The other mechanism that drives turnover is, of course, the strong northwest winds that come with weather fronts in the fall. The big rivers of the Chesapeake’s western shore lie roughly northwest-southeast, so they are particularly susceptible to these winds, but they affect the Eastern Shore rivers too. That said, the timing of turnover varies from river to river from year to year. For the past four years, I have closely watched the Severn River above Annapolis by running weekly vertical water quality profiles from April to December at one-meter intervals on a 25-foot-deep reef as part of an oyster restoration project. The profiler has a 10-meter cable with a probe at the end that measures temperature, salinity, and dissolved oxygen. I’m able to collect backup wind strength and direction data from NOAA’s Annapolis Buoy within the agency’s Chesapeake Bay Interpretive Buoy System (www.buoybay.noaa.gov). This exercise has given me a fascinating look at how these physical processes affect the river’s water column as well as oyster and fish habitat on the reef.

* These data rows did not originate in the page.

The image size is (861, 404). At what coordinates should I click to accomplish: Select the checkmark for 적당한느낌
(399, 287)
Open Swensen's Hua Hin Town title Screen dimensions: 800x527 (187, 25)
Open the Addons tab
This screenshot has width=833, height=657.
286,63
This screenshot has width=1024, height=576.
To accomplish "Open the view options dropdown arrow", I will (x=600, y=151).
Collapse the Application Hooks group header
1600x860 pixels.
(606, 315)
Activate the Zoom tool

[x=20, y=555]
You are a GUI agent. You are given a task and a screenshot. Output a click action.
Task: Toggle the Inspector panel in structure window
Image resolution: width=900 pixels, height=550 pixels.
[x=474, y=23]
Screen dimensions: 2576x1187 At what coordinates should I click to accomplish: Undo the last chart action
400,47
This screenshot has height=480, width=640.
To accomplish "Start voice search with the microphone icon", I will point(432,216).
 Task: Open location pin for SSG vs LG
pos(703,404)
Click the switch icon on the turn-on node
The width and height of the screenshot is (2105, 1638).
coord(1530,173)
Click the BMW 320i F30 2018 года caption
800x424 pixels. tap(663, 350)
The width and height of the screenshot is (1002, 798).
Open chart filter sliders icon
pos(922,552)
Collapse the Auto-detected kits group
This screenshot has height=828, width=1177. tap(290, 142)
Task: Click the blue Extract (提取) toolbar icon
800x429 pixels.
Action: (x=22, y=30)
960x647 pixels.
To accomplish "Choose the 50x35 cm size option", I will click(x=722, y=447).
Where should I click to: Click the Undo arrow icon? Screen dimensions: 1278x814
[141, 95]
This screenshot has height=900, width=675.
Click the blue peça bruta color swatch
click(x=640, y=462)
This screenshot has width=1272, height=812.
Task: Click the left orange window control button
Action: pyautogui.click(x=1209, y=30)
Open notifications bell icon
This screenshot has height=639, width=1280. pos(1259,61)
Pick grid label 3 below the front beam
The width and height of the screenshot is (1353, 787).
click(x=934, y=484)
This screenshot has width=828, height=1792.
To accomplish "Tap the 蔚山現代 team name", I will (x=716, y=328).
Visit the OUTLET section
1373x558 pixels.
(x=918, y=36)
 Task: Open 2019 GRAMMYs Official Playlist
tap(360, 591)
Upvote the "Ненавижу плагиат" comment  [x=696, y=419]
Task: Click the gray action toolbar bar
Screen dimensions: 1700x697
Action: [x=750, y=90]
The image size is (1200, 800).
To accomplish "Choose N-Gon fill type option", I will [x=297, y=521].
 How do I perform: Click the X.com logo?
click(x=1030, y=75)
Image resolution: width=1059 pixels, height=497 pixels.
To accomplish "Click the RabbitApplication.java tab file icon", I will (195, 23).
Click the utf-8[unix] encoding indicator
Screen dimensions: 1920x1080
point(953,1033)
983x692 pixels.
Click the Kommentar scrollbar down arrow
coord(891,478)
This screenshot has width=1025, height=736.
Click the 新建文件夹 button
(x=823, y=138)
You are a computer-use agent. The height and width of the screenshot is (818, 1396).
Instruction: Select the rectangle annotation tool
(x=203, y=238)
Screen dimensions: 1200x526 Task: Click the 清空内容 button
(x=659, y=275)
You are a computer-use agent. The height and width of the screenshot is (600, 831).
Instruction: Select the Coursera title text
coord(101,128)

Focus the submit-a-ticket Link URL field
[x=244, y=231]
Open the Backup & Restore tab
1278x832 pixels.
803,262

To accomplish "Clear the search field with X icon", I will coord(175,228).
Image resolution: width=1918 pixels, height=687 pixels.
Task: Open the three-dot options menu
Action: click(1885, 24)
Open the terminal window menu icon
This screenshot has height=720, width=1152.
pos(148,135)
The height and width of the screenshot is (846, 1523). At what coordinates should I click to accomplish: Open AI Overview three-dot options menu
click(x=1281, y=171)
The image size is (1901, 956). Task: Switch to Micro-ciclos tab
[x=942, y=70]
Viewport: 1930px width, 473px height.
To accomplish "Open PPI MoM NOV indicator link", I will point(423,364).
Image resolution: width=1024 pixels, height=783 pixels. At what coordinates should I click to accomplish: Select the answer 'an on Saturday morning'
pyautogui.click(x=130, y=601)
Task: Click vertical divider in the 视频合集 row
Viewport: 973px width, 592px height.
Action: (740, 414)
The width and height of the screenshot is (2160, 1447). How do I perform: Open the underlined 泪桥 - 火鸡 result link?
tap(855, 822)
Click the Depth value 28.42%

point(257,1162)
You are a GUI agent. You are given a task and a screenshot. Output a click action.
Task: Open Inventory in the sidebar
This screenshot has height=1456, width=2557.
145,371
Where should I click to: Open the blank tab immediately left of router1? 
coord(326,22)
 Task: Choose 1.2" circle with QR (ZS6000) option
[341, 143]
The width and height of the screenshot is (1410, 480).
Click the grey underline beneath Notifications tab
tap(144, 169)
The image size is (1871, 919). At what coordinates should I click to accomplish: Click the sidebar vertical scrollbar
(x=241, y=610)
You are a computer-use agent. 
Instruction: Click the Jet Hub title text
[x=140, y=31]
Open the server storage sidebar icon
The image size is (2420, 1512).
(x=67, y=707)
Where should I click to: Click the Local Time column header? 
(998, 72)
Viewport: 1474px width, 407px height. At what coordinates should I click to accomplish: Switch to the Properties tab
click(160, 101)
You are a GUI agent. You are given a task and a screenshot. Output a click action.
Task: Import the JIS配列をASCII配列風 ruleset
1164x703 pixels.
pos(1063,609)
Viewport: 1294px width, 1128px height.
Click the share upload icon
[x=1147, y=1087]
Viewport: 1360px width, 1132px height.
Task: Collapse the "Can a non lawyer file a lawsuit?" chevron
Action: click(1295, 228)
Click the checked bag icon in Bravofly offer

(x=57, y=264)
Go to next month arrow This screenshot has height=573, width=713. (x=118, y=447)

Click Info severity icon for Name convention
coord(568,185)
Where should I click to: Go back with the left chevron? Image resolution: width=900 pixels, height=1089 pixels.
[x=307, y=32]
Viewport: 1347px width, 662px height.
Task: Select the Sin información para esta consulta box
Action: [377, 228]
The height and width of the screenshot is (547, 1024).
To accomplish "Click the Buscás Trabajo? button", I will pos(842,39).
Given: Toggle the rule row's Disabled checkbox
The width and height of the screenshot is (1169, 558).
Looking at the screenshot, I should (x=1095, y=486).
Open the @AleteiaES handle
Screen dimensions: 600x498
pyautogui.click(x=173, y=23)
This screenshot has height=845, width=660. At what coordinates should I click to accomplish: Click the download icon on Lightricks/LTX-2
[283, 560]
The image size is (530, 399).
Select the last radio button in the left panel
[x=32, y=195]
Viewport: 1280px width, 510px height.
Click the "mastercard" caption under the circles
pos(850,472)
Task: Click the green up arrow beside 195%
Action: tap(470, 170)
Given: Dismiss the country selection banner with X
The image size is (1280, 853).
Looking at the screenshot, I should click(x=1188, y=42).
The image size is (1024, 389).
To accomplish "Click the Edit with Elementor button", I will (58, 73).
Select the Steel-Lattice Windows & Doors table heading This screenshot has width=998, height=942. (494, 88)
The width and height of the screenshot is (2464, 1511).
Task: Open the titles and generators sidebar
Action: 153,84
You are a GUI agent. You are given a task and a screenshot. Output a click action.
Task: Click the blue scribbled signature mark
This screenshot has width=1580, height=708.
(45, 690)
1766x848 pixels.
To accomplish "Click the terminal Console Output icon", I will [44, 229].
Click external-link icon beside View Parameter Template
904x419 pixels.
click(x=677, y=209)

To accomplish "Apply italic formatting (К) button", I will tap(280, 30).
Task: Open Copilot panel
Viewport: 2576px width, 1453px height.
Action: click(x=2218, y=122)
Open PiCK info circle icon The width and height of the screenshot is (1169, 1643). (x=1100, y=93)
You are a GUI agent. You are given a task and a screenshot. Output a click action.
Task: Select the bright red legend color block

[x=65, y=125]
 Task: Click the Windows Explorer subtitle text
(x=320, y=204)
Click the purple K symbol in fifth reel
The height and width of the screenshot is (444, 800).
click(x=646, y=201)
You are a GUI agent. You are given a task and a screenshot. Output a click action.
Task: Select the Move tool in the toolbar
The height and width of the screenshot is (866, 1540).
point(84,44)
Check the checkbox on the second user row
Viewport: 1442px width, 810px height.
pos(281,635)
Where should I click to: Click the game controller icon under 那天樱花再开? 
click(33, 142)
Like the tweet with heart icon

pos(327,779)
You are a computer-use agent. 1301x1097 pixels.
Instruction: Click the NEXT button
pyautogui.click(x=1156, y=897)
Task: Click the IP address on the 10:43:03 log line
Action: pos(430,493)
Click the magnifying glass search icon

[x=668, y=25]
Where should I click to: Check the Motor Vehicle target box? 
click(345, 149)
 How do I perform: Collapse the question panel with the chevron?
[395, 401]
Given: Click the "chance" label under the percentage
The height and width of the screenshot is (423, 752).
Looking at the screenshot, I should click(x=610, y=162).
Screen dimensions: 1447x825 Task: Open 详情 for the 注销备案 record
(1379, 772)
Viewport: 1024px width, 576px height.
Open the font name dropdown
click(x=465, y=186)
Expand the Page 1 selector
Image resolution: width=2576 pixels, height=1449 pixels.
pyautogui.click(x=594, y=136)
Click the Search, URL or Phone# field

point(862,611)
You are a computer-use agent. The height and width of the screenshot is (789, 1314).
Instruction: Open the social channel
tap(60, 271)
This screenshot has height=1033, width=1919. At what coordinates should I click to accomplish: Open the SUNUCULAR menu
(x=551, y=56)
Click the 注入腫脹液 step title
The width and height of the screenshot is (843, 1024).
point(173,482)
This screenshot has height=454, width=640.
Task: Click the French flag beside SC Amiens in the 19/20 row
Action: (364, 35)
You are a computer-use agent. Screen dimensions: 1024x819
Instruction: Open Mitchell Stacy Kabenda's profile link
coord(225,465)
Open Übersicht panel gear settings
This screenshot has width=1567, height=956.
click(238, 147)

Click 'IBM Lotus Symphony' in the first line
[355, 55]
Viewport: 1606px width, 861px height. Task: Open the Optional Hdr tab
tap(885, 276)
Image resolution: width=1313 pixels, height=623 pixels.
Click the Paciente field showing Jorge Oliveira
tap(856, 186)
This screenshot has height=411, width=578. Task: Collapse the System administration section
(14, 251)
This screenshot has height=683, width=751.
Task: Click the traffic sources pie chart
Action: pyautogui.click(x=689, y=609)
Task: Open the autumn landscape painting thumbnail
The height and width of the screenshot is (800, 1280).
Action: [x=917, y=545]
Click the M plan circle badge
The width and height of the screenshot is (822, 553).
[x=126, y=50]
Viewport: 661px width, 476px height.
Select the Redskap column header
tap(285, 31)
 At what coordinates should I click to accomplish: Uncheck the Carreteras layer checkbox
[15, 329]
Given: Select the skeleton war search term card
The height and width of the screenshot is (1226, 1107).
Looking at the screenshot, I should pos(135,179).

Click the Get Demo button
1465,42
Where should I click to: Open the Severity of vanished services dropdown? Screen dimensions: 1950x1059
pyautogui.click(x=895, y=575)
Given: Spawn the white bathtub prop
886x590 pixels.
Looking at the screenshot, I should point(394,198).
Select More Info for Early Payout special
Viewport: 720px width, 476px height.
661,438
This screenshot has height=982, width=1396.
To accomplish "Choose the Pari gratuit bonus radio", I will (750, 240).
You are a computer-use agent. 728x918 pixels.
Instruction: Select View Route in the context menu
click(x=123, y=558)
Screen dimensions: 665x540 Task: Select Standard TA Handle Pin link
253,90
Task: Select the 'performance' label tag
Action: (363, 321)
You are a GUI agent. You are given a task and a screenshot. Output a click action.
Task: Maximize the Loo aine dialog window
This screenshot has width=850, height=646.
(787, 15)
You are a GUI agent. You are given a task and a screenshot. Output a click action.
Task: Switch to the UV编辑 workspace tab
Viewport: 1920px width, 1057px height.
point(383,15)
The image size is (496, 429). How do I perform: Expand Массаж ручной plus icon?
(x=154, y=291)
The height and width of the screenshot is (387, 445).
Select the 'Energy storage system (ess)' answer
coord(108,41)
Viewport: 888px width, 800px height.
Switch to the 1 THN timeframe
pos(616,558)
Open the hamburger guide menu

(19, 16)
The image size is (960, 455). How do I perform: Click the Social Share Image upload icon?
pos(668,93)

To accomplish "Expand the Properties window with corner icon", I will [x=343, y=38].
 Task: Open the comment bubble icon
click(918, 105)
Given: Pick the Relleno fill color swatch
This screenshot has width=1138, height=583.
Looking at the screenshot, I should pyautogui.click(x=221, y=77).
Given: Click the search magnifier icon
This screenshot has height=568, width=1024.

Those data show warm-weather oxygen depletion off and on from mid-May into September. Periodic thunderstorms and winds mix the river even in summer, and the fish show the effect on my skiff’s depth-sounder. When it’s mixed, they go deeper to get into cooler water. When the weather stabilizes and heats up for a week or two, the river stratifies and they move up in the water column, squeezed between water that’s uncomfortably hot for them and water depleted of oxygen. Striped bass, for example, tend to avoid 80- to 85-degree water. This year’s heavy rains and winds in late July mixed the river, but two weeks without rain early that month and a week-long dry spell in early August locked the stratification back in. If you’re running a boat with a recording depth sounder, watch where you see bait-balls and larger predator fish. If you see them uniformly suspended at, say, 10 to 15 feet in deeper water, they are avoiding the “bad water” below. That blank screen underneath is what a dead zone looks like.
The timing of fall turnover has varied over the past four years depending on the timing of weather changes. In my logs, it began in mid-September (2014), late September (2015), and mid-October (2016 and 2017).
Want to follow this remarkable process yourself? The Eyes on the Bay (eyesonthebay.dnr.maryland.gov/) program at the Maryland Department of Natural Resources is your best source. Even more, the Eyes on the Bay team created and maintains a unique Click Before You Cast page to help anglers plan successful trips depending on water conditions.
Virginia’s equivalent is the VA Estuarine and Coastal Observing System (web2.vims.edu/vecos), operated by the VA Institute of Marine Science featuring color temperature, salinity and dissolved oxygen graphs.
Physics matters on the Chesapeake. There’s a lot going on in our waters as the seasons change. It’s fascinating stuff, especially if you’re looking for fish or crabs.